_ACTIVITY A_. From the upcycling text, list every product that Ozzys Eco Décor is said to make.
_ACTIVITY B_. Summarize the upcycling text in two sentences.
_ACTIVITY C_.
Answer these questions from the upcycling text:
(i) What does the circular economy business model prioritize?
(ii) Where is Ozzys Eco Décor based?
(iii) How many days after disposing of the first tyre did Msutwana find more tyres?

_SELECTED TEXT_.
# # # # #

Sustainable business for a brighter tomorrow
One of the cornerstones of a successful business is innovation, and when that innovation meets sustainability through upcycling; environmentally healthy magic happens.
Upcycling is a method of waste management that converts discarded items into new, usable products that can be re-sold, minimising waste in landfills.
Upcycling businesses also make a significant contribution to the circular economy because this business model prioritizes the re-use and recycling of materials for a longer lifespan.
One such business that is driven by this concept is Ozzys Eco Décor which gives a new life to old tyres by creating furniture and accessories. Based in the Eastern Cape, the company which was co-founded by Yolanda Msutwana had a truly serendipitous start.
“One day I found a stray tyre laying in my yard. I disposed of it, and two days later I found more tyres. I began to imagine a better solution that would give new life to wasted objects and create a more sustainable future for the environment that I love,” she said.
Msutwana first created tyre ottomans, but the company’s collection has since grown to include coffee tables, side tables, and even wall clocks, mirrors and lamps.

# # # # #

(Stored items)

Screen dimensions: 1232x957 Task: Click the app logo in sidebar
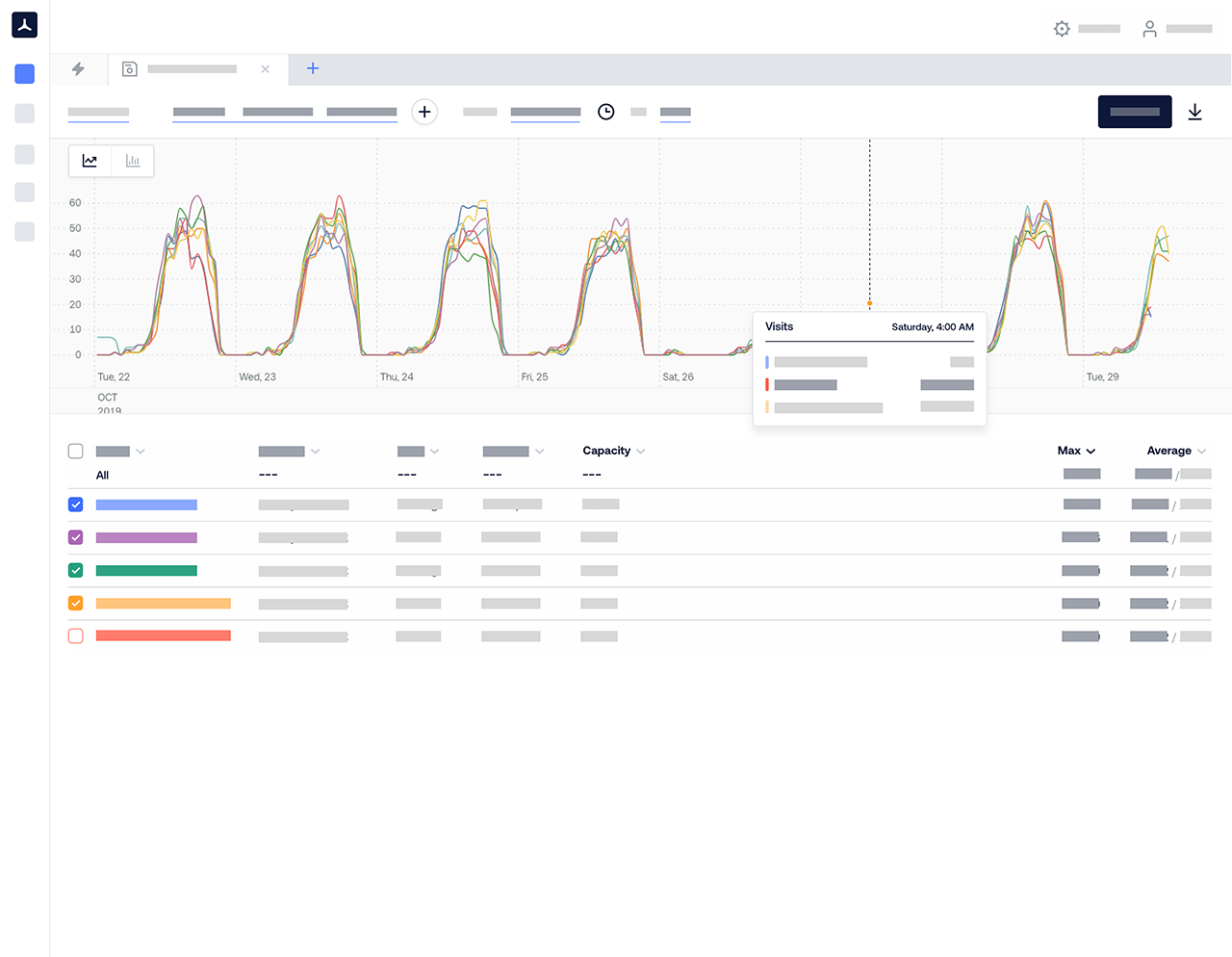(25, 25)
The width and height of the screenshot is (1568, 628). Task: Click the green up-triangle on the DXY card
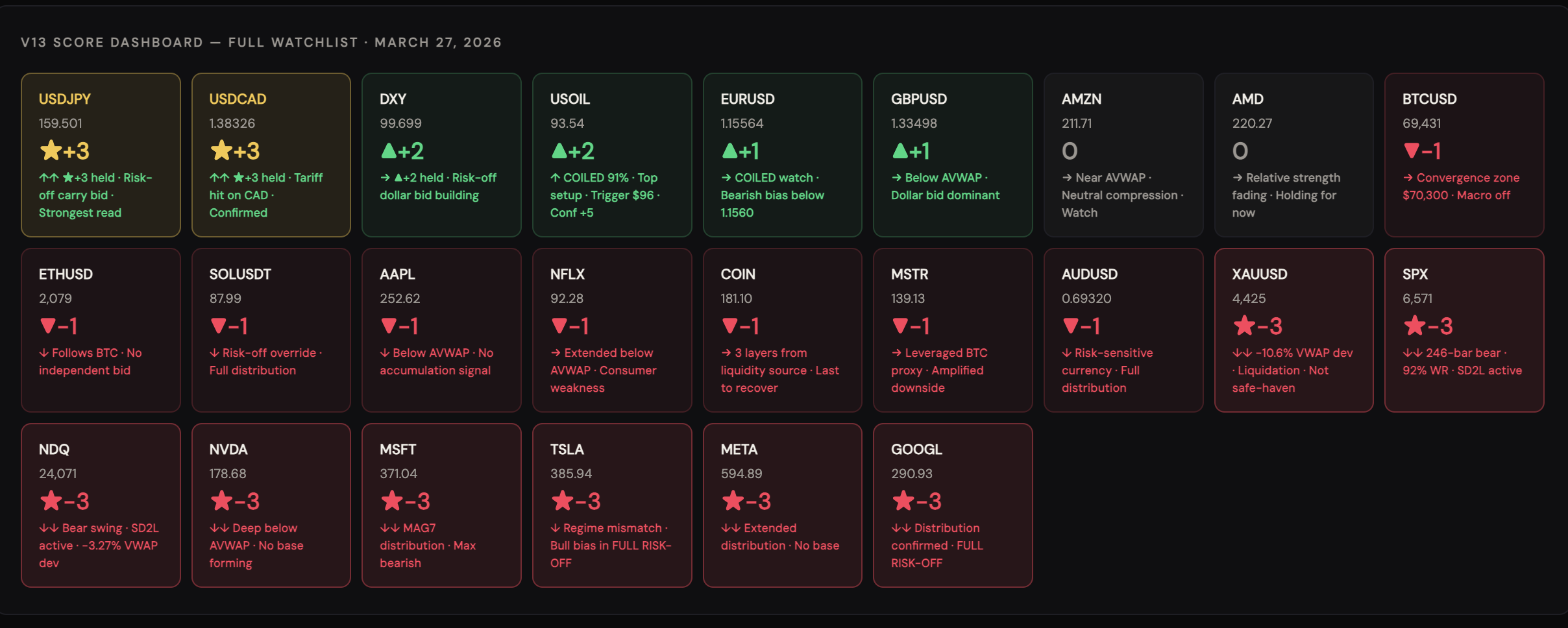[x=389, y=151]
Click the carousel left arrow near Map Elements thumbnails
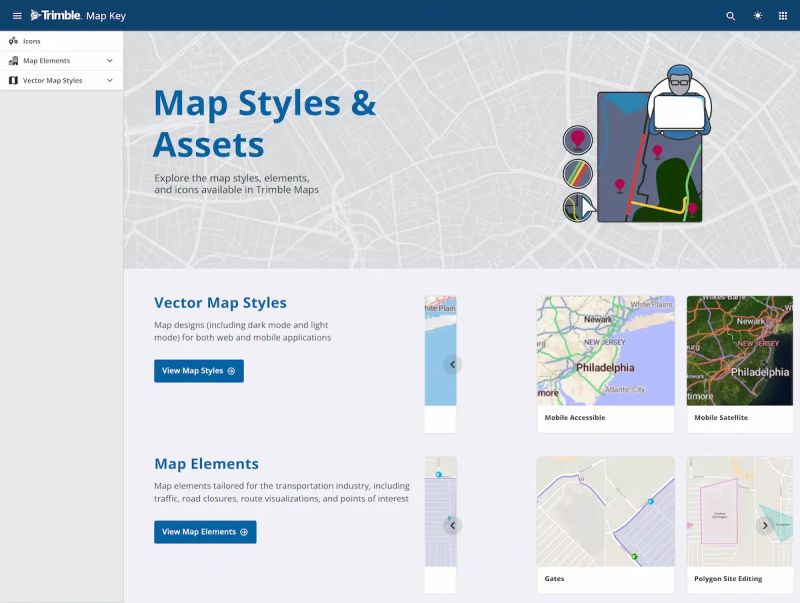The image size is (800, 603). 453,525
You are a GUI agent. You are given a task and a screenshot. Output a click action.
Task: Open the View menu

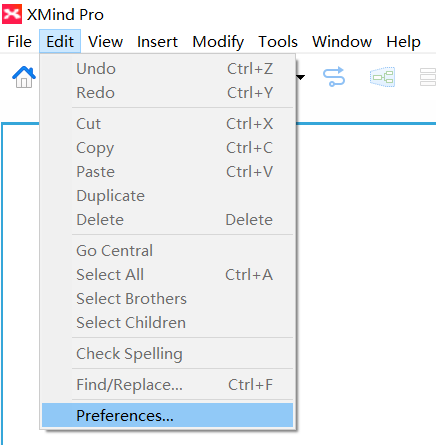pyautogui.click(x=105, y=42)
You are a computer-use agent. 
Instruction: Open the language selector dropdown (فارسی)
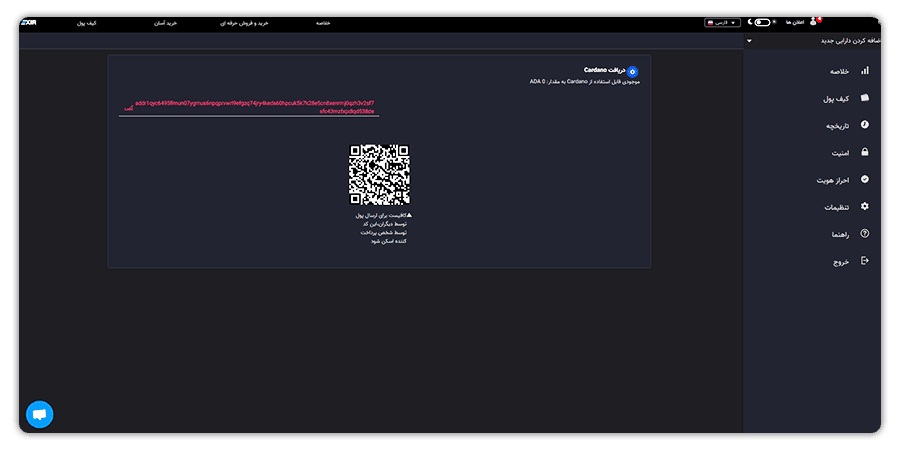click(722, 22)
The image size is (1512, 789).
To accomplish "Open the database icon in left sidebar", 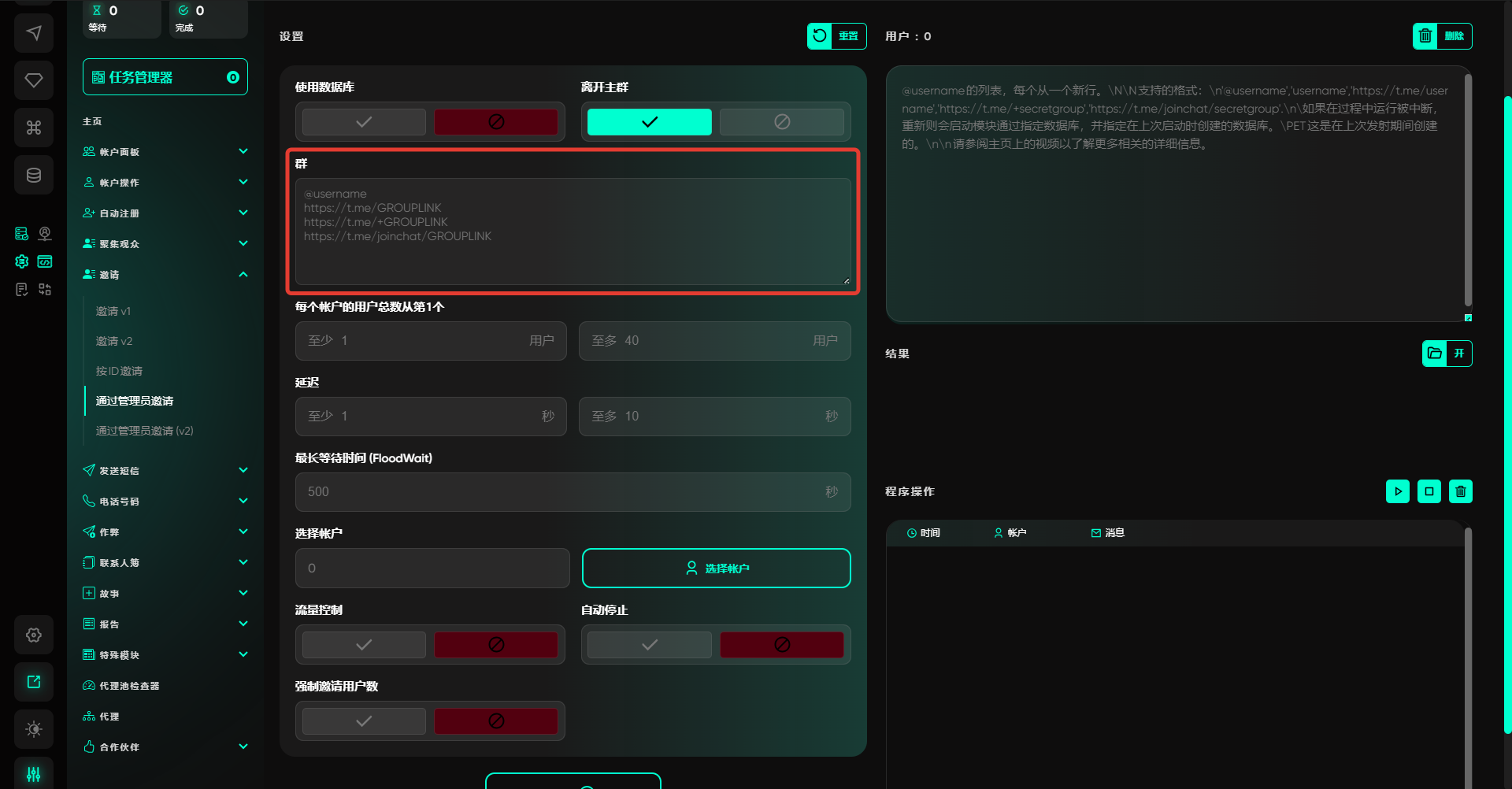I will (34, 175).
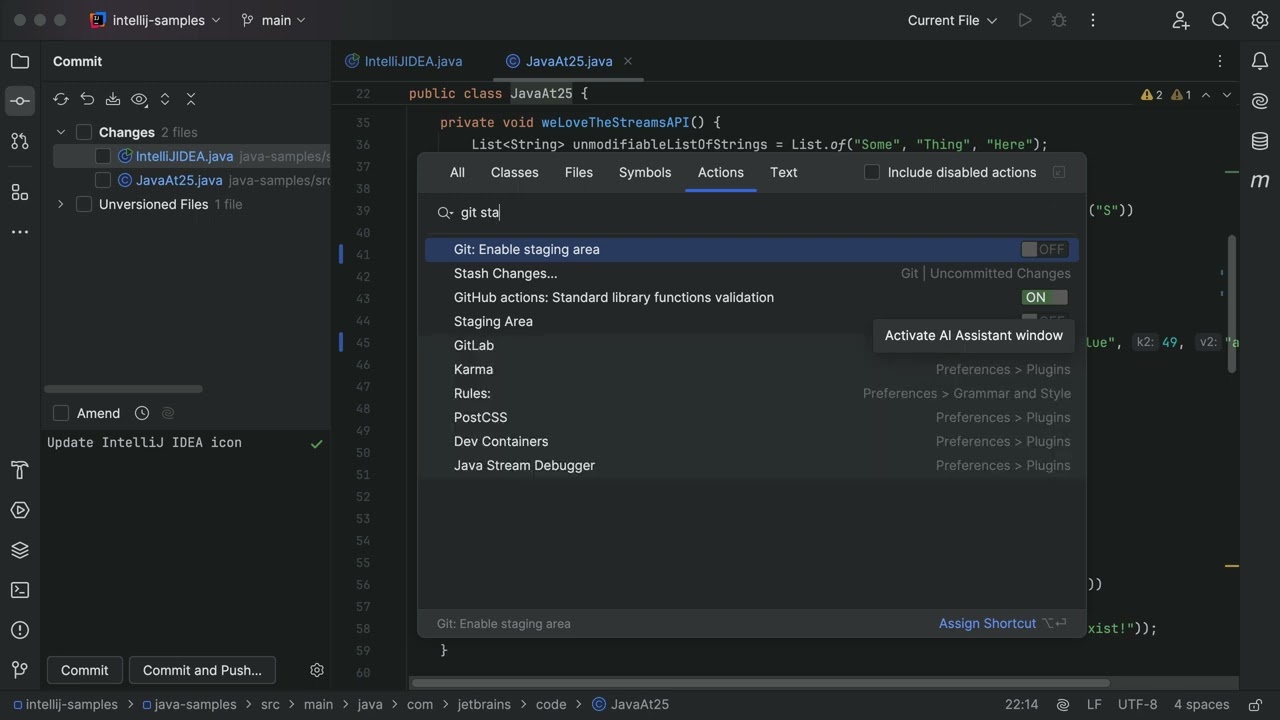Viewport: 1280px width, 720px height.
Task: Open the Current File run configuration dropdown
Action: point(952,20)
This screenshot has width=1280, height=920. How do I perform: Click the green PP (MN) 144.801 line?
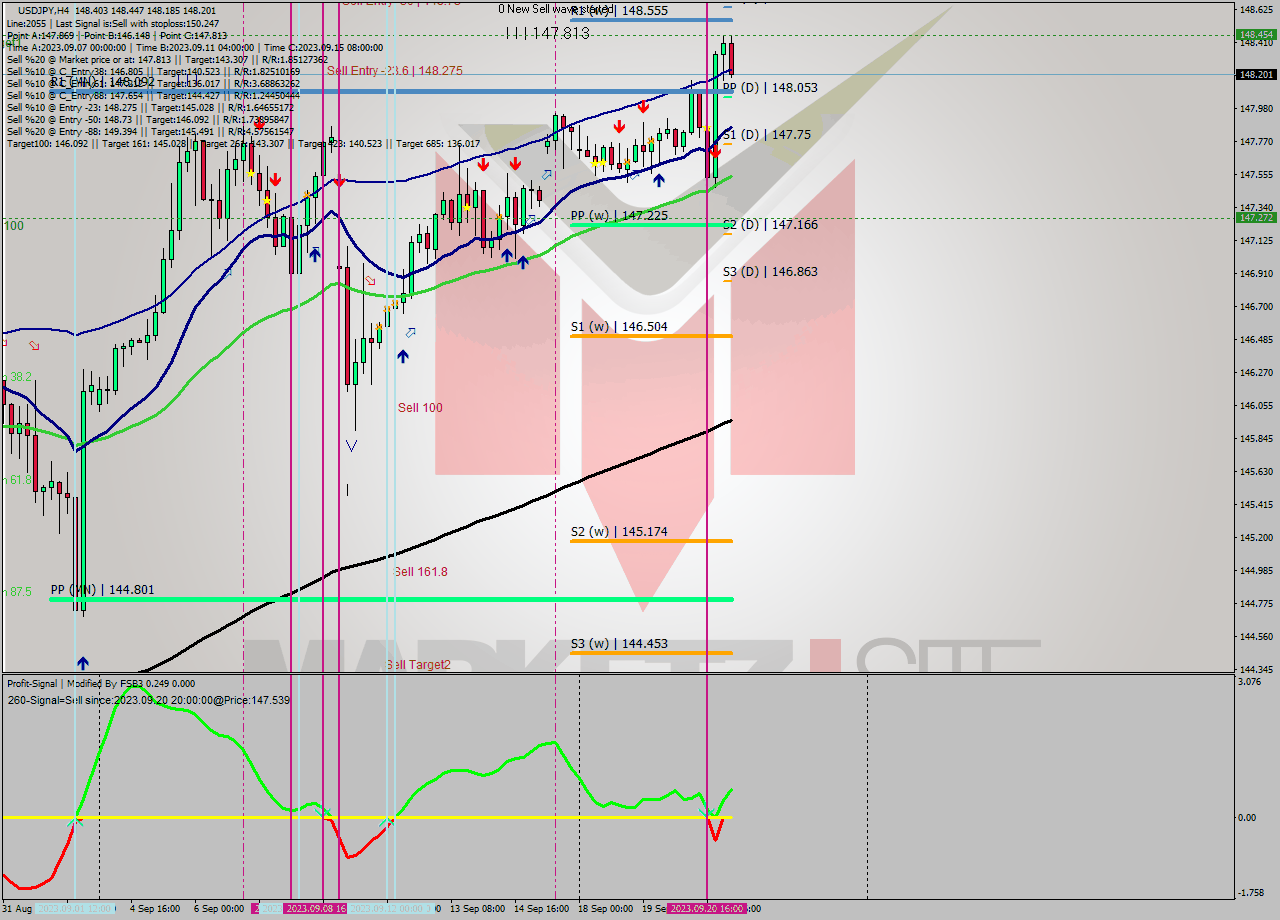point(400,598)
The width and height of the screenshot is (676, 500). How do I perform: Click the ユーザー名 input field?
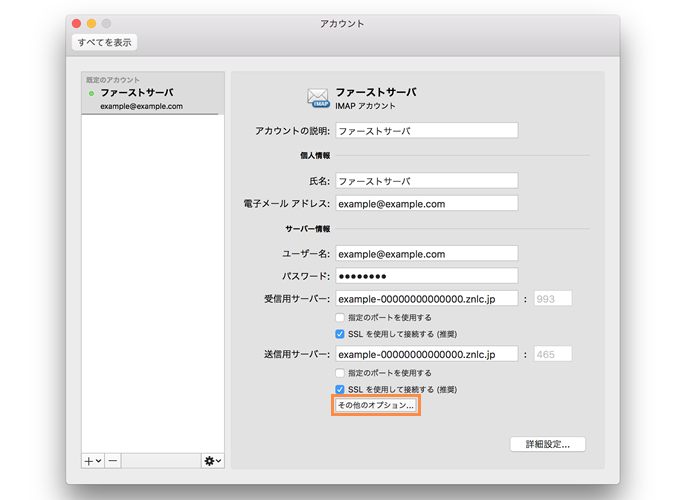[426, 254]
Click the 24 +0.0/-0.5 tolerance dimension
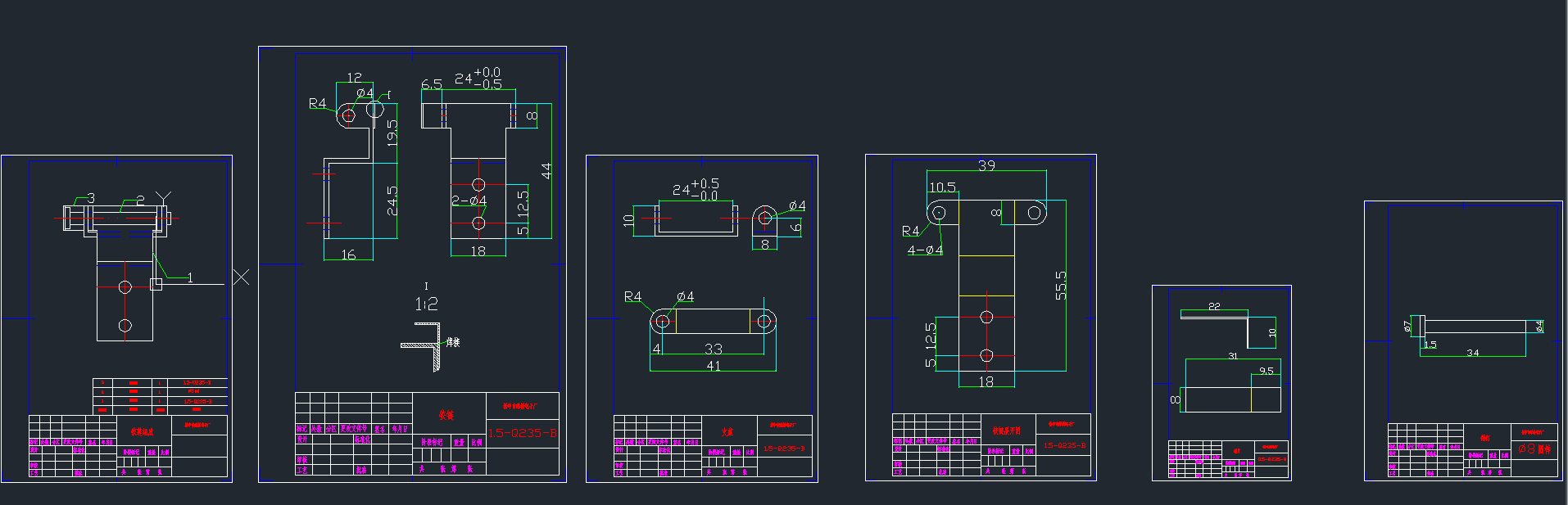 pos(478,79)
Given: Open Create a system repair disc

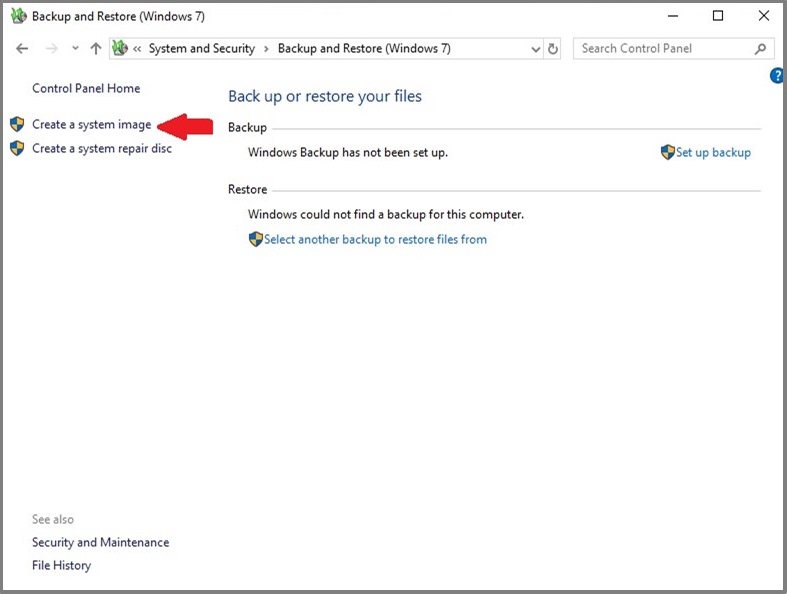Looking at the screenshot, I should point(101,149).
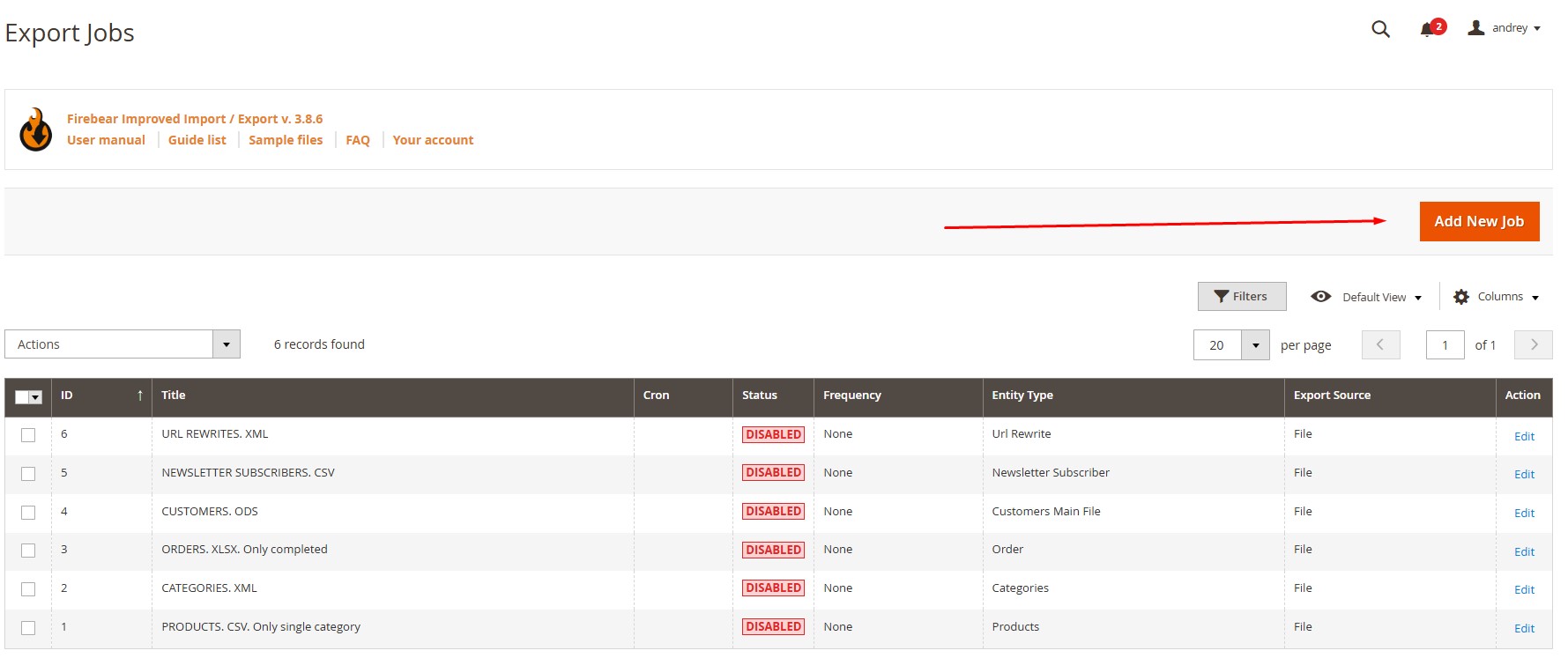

# # # # #

_WRITTEN SOLUTION A_. Tyre ottomans, coffee tables, side tables, wall clocks, mirrors, lamps

_WRITTEN SOLUTION B_. Upcycling turns discarded items into new, resalable products, reducing landfill waste and supporting the circular economy through longer material lifespans. Ozzys Eco Décor, an Eastern Cape business co-founded by Yolanda Msutwana after she kept finding stray tyres in her yard, makes furniture and accessories from old tyres, starting with ottomans and expanding to tables, clocks, mirrors and lamps.

_WRITTEN SOLUTION C_.
(i) The re-use and recycling of materials for a longer lifespan
(ii) The Eastern Cape
(iii) Two days